Saturday, August 18, 2012

An Example of the Logic of "Chance"


If one believes that a living cell can come into existence by chance, then there is nothing to prevent one from believing a similar story that we will relate below. It is the story of a town.

One day, a lump of clay, pressed between the rocks in a barren land, becomes wet after it rains. The wet clay dries and hardens when the sun rises, and takes on a stiff, resistant form. Afterwards, these rocks, which also served as a mould, are somehow smashed into pieces, and then a neat, well shaped, and strong brick appears. This brick waits under the same natural conditions for years for a similar brick to be formed. This goes on until hundreds and thousands of the same bricks have been formed in the same place. However, by chance, none of the bricks that were previously formed are damaged. Although exposed to storms, rain, wind, scorching sun, and freezing cold for thousands of years, the bricks do not crack, break up, or get dragged away, but wait there in the same place with the same determination for other bricks to form.

When the number of bricks is adequate, they erect a building by being arranged sideways and on top of each other, having been randomly dragged along by the effects of natural conditions such as winds, storms, or tornadoes. Meanwhile, materials such as cement or soil mixtures form under "natural conditions," with perfect timing, and creep between the bricks to clamp them to each other. While all this is happening, iron ore under the ground is shaped under "natural conditions" and lays the foundations of a building that is to be formed with these bricks. At the end of this process, a complete building rises with all its materials, carpentry, and installations intact.

Of course, a building does not only consist of foundations, bricks, and cement. How, then, are the other missing materials to be obtained? The answer is simple: all kinds of materials that are needed for the construction of the building exist in the earth on which it is erected. Silicon for the glass, copper for the electric cables, iron for the columns, beams, water pipes, etc. all exist under the ground in abundant quantities. It takes only the skill of "natural conditions" to shape and place these materials inside the building. All the installations, carpentry, and accessories are placed among the bricks with the help of the blowing wind, rain, and earthquakes. Everything has gone so well that the bricks are arranged so as to leave the necessary window spaces as if they knew that something called glass would be formed later on by natural conditions. Moreover, they have not forgotten to leave some space to allow the installation of water, electricity and heating systems, which are also later to be formed by chance. Everything has gone so well that "coincidences" and "natural conditions" produce a perfect design.

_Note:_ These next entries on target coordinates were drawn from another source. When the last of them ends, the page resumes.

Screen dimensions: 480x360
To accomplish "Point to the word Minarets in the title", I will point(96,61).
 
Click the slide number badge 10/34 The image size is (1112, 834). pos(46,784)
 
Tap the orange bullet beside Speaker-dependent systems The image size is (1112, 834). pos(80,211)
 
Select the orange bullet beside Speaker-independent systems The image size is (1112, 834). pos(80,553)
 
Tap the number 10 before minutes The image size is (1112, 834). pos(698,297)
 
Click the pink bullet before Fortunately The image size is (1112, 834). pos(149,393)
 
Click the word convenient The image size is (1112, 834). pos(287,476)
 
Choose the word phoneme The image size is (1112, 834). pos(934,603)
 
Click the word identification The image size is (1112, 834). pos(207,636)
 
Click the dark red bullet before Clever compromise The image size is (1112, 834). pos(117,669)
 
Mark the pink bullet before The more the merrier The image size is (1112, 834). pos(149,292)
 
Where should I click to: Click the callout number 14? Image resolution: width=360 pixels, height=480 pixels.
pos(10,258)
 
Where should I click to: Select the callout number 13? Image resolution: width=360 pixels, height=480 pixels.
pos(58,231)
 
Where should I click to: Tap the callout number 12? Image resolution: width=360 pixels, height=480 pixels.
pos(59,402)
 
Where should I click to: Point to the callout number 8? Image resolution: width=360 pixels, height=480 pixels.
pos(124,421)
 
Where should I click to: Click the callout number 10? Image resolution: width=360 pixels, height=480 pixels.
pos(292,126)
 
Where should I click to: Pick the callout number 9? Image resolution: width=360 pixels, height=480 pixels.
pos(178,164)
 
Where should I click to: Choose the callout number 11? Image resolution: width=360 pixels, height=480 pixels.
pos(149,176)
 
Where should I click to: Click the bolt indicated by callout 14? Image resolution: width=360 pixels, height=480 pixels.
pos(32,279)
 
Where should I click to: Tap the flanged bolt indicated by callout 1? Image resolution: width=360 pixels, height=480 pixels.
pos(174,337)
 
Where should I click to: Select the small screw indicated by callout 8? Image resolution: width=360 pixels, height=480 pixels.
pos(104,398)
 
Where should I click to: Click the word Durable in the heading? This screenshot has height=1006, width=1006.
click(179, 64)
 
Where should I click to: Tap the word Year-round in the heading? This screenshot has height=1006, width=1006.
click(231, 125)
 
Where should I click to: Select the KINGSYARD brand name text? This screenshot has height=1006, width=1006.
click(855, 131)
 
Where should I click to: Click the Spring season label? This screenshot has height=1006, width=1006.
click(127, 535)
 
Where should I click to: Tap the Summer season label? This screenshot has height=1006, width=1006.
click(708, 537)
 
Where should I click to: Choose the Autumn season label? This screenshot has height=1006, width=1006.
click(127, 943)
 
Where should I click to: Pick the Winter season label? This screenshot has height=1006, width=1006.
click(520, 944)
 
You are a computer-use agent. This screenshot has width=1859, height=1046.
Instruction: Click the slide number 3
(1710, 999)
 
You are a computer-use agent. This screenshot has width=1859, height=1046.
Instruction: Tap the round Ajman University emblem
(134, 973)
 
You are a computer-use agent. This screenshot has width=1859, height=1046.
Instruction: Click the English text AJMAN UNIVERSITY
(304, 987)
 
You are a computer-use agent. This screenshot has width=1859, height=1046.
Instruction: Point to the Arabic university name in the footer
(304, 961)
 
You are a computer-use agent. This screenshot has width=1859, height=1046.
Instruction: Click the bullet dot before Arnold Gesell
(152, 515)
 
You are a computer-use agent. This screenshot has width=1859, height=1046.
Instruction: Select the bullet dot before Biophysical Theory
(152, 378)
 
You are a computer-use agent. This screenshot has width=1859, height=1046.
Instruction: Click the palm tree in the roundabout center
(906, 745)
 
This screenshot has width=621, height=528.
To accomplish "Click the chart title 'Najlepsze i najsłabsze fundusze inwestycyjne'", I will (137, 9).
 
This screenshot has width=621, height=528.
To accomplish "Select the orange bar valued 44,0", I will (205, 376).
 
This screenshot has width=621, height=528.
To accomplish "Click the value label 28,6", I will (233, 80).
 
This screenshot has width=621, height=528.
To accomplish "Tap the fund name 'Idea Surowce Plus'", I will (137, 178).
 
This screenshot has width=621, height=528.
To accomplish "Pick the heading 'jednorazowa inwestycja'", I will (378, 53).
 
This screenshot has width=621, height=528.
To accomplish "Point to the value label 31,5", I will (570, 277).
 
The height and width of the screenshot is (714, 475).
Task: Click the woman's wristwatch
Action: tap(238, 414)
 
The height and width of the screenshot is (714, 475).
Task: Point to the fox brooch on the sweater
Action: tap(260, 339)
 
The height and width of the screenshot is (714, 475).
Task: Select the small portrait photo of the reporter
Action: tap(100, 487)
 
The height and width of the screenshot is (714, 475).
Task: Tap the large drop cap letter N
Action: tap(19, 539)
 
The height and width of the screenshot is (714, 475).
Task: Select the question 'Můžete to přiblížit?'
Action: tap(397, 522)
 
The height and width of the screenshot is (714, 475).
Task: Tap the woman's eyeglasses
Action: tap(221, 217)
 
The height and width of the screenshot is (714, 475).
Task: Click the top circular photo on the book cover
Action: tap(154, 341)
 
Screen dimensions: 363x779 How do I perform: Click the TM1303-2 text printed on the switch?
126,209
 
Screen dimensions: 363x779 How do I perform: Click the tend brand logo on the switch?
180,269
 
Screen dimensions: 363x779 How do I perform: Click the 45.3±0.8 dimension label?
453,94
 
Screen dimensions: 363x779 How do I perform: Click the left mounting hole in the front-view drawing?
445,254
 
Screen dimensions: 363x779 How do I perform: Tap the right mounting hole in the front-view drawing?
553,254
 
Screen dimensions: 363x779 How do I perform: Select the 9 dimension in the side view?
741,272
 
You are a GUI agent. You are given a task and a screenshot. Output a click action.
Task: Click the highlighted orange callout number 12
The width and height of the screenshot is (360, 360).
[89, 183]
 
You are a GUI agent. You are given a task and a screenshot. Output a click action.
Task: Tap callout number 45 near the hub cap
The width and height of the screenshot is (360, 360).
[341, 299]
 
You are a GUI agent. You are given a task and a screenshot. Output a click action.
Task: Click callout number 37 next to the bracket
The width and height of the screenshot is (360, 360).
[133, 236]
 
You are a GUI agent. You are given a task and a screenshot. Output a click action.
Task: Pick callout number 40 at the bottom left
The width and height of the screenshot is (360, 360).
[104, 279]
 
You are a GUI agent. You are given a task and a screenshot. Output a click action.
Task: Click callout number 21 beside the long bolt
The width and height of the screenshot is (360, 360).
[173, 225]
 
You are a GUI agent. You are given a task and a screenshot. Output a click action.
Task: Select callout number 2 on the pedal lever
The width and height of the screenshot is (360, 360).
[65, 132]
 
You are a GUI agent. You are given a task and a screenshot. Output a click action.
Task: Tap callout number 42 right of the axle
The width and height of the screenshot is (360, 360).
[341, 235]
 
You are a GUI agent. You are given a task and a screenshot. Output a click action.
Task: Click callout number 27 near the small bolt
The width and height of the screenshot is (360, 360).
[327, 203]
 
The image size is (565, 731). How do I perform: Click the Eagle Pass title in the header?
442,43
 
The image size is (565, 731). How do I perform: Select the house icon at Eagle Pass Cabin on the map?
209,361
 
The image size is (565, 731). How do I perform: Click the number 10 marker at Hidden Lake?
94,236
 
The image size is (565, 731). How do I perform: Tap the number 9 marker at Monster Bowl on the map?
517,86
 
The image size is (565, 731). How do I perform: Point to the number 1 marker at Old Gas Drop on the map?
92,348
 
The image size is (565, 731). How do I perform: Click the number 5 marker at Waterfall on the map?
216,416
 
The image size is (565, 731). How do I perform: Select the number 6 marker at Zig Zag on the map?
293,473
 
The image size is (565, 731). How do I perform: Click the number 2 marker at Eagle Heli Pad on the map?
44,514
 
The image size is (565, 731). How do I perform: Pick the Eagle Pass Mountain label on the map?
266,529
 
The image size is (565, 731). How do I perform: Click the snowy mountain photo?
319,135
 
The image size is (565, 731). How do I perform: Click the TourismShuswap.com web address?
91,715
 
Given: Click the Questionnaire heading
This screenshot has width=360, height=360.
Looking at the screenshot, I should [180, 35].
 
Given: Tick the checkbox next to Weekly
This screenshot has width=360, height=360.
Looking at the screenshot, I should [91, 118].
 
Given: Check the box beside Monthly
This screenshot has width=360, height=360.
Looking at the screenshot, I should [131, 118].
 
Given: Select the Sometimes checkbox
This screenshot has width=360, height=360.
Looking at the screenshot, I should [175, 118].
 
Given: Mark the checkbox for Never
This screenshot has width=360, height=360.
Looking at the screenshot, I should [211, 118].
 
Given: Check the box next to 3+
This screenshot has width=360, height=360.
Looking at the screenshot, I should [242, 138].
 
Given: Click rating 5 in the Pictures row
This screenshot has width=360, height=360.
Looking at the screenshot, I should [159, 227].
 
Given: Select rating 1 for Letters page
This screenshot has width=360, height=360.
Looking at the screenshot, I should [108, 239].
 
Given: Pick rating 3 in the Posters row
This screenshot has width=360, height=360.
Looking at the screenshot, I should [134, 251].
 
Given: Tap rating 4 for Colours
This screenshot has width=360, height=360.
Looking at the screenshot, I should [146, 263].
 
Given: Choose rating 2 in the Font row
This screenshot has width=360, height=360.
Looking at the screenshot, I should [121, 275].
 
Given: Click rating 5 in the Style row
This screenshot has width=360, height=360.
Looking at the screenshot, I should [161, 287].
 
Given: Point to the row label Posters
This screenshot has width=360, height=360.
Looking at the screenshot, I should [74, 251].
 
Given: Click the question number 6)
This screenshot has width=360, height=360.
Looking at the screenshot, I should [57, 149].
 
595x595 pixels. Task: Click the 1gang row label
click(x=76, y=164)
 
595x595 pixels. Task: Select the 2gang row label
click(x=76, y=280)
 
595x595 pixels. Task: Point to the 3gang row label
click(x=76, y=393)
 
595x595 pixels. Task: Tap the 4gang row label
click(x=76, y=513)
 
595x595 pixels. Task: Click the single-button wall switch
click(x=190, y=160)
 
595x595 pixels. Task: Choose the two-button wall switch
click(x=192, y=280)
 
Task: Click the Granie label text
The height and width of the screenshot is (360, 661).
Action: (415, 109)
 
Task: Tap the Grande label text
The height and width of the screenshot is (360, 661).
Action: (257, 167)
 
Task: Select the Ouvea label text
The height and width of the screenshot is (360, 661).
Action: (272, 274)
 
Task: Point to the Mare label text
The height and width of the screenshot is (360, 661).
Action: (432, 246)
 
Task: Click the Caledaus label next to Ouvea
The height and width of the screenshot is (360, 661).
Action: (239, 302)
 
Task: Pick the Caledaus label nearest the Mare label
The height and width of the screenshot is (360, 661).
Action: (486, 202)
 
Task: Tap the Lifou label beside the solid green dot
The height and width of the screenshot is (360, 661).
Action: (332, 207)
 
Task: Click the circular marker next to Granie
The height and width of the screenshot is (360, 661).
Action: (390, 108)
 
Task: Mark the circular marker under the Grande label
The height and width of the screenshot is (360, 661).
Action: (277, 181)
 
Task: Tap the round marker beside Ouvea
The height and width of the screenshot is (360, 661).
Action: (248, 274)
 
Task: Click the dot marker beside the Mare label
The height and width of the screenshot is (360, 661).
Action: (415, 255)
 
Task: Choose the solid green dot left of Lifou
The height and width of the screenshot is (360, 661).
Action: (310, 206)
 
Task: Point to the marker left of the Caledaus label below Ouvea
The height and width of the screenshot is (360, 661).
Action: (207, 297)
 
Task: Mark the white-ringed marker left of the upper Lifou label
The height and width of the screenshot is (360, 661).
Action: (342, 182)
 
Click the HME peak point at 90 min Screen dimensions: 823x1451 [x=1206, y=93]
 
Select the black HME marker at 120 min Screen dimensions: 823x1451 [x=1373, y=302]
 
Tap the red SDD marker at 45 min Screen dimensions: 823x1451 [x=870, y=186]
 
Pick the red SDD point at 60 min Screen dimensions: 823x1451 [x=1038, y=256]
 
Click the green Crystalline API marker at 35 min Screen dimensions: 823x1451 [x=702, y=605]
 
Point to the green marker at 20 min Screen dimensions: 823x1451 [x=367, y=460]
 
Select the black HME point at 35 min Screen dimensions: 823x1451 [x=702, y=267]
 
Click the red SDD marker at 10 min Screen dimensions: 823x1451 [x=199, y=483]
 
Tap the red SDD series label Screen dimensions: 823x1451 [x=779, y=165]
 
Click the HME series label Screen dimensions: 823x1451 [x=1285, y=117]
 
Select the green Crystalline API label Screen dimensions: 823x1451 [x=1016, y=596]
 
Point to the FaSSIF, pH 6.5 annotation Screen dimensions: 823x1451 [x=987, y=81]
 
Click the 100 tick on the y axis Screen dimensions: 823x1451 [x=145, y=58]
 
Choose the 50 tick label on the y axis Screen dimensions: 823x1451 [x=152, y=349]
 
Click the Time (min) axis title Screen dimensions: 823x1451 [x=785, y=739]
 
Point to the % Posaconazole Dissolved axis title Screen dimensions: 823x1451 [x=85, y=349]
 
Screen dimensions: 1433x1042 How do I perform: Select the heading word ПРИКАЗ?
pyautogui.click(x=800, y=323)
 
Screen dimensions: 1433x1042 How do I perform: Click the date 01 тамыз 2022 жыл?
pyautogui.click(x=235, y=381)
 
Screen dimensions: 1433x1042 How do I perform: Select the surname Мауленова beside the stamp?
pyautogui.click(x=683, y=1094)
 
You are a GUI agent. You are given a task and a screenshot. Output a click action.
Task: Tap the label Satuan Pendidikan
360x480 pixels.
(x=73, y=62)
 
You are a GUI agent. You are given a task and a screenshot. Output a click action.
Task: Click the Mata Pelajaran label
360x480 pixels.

If you have managed to sustain your belief in this story so far, then you should have no trouble surmising how the town's other buildings, plants, highways, sidewalks, substructures, communications, and transportation systems came about. If you possess technical knowledge and are fairly conversant with the subject, you can even write an extremely "scientific" book of a few volumes stating your theories about "the evolutionary process of a sewage system and its uniformity with the present structures." You may well be honored with academic awards for your clever studies, and may consider yourself a genius, shedding light on the nature of humanity.

The theory of evolution, which claims that life came into existence by chance, is no less absurd than our story, for, with all its operational systems, and systems of communication, transportation and management, a cell is no less complex than a city. In his bookEvolution: A Theory in Crisis, the molecular biologist Michael Denton discusses the complex structure of the cell:
To grasp the reality of life as it has been revealed by molecular biology, we must magnify a cell a thousand million times until it is twenty kilometers in diameter and resembles a giant airship large enough to cover a great city like London or New York. What we would then see would be an object of unparalleled complexity and adaptive design. On the surface of the cell we would see millions of openings, like the port holes of a vast space ship, opening and closing to allow a continual stream of materials to flow in and out. If we were to enter one of these openings we would find ourselves in a world of supreme technology and bewildering complexity... Is it really credible that random processes could have constructed a reality, the smallest element of which-a functional protein or gene-is complex beyond our own creative capacities, a reality which is the very antithesis of chance, which excels in every sense anything produced by the intelligence of man?237

237 Michael Denton, Evolution: A Theory in Crisis, Burnett Books, London, 1985, pp. 328, 342.